> [练习要求]
(a) 把讲ResNet网络结构的这篇文章中的一段原样抄下来：从含有“如无特殊说明，截图均来自原始论文”的地方开始，抄到“self.relu = nn.ReLU(inplace=True)”为止。
(b) 接着讲ResNet网络结构的这篇文章往下写，从它停下的地方续起。

> [节选原文]

明月深度学习实践004：ResNet网络结构学习

ResNet可谓大名鼎鼎了，一直遵循拿来主义，没有好好去学习它，当然，作为一个提出来快五年的网络结构，已经有太多人写过它了，不好下笔。

趁着假期好好梳理一遍，相关资源：

原论文：https://arxiv.org/pdf/1512.03385.pdf
Pytorch实现：https://github.com/pytorch/vision/blob/master/torchvision/models/resnet.py

本文将从源码出发，进行学习。

1. ResNet总体介绍

在ResNet的原始论文里，共介绍了几种形式：

如无特殊说明，截图均来自原始论文

作者根据网络深度不同，一共定义了5种ResNet结构，从18层到152层，每种网络结构都包含五个部分的卷积层，从conv1, conv2_x到conv5_x。这些卷积层我们拆解一下，其实就三种类型：

1.1 普通卷积conv1

conv1是一种普通的卷积，卷积核是7*7，输出64通道，步长2，输出size是112*112。图中并没有说padding值是多少，在Pytorch的官方实现中，该值为3：

代码语言：javascript复制

self.inplanes = 64
self.conv1 = nn.Conv2d(3, self.inplanes, kernel_size=7, stride=2, padding=3, bias=False)
self.bn1 = nn.BatchNorm2d(self.inplanes)
self.relu = nn.ReLU(inplace=True)

输入size在论文中有写，是224*224.

在这后面还有一个最大池化层：

代码语言：javascript复制

self.maxpool = nn.MaxPool2d(kernel_size=3, stride=2, padding=1)

至此，输出就变成了56*56。

为什么输入是224*224，池化之后是56*56？

我的理解是，这更多是一种实验发现的，对作者使用的数据集效果比较好的参数（作者使用的数据集当然是比较流行的开放数据集），但是是否在特定场景下是否就是最优呢？我决定并不见得，特定场景下，输入size可能往往是比较规范的，那就完全有可能产生更好的参数。

1.2 BaseBlock残差块结构

就是ResNet18和ResNet34中的3*3卷积核的部分：

代码语言：javascript复制

def conv3x3(in_planes, out_planes, stride=1, groups=1, dilation=1):
    """3x3 convolution with padding"""
    return nn.Conv2d(in_planes, out_planes, kernel_size=3, stride=stride,
                     padding=dilation, groups=groups, bias=False, dilation=dilation)

class BasicBlock(nn.Module):
    expansion = 1

    def __init__(self, inplanes, planes, stride=1, downsample=None, groups=1,
                 base_width=64, dilation=1, norm_layer=None):
        super(BasicBlock, self).__init__()
        if norm_layer is None:
            norm_layer = nn.BatchNorm2d
        if groups != 1 or base_width != 64:
            raise ValueError('BasicBlock only supports groups=1 and base_width=64')
        if dilation > 1:
            raise NotImplementedError("Dilation > 1 not supported in BasicBlock")

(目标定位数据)
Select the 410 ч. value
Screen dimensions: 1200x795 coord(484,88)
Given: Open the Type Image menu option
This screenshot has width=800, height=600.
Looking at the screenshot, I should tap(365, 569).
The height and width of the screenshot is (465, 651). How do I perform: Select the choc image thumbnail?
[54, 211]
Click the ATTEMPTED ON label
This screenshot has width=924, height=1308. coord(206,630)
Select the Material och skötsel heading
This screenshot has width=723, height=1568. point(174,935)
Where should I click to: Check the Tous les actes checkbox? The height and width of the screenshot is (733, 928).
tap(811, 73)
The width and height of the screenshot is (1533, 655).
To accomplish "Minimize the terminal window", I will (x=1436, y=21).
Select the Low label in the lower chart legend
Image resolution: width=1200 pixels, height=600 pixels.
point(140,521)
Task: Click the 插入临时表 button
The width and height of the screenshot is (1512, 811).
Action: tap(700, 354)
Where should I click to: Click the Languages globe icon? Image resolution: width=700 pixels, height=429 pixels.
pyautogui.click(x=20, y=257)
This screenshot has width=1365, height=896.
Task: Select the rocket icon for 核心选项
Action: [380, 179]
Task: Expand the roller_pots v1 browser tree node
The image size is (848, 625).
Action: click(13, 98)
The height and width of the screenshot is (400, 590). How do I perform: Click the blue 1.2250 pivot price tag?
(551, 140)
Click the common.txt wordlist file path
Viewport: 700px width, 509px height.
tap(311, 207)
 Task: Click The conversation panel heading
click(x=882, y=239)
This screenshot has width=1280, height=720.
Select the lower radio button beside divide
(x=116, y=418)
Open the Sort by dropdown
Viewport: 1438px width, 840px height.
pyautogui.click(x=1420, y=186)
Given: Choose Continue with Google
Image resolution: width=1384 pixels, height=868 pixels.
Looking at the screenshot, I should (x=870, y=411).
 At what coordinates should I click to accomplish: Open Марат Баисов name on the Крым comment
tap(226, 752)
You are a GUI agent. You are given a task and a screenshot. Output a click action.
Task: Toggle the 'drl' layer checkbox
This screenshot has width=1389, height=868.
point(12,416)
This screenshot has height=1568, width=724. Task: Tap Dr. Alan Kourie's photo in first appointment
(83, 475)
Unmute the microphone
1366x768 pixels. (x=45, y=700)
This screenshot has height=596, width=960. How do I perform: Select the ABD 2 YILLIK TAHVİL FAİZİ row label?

> [参考答案]
(a)
如无特殊说明，截图均来自原始论文

作者根据网络深度不同，一共定义了5种ResNet结构，从18层到152层，每种网络结构都包含五个部分的卷积层，从conv1, conv2_x到conv5_x。这些卷积层我们拆解一下，其实就三种类型：

1.1 普通卷积conv1

conv1是一种普通的卷积，卷积核是7*7，输出64通道，步长2，输出size是112*112。图中并没有说padding值是多少，在Pytorch的官方实现中，该值为3：

代码语言：javascript复制

self.inplanes = 64
self.conv1 = nn.Conv2d(3, self.inplanes, kernel_size=7, stride=2, padding=3, bias=False)
self.bn1 = nn.BatchNorm2d(self.inplanes)
self.relu = nn.ReLU(inplace=True)

(b)
        # Both self.conv1 and self.downsample layers downsample the input when stride != 1
        self.conv1 = conv3x3(inplanes, planes, stride)
        self.bn1 = norm_layer(planes)
        self.relu = nn.ReLU(inplace=True)
        self.conv2 = conv3x3(planes, planes)
        self.bn2 = norm_layer(planes)
        self.downsample = downsample
        self.stride = stride

    def forward(self, x):
        identity = x

        out = self.conv1(x)
        out = self.bn1(out)
        out = self.relu(out)

        out = self.conv2(out)
        out = self.bn2(out)

        if self.downsample is not None:
            identity = self.downsample(x)

        out  = identity
        out = self.relu(out)
        return out

所谓残差块，就是两个3*3的卷积层堆叠在一起：

例如，对于ResNet18的残差块conv2_x结构：

而所谓残差链接，其实关键就一句：

out = identity

就是跳层将输入和输出进行相加，以解决深层网络在训练时容易导致的梯度消失或者爆炸问题。作者论文对此有过实验：

网络从20层增加到56层的时候，训练误差和测试误差都显著增加了。这也是比较好理解吧，经过深层网络，原有的特征可能都已经消失了。

为了残差能正常连接在一起，残差块的输入输出需要是一致的。

看源码，还有一个downsample，这个后面再说。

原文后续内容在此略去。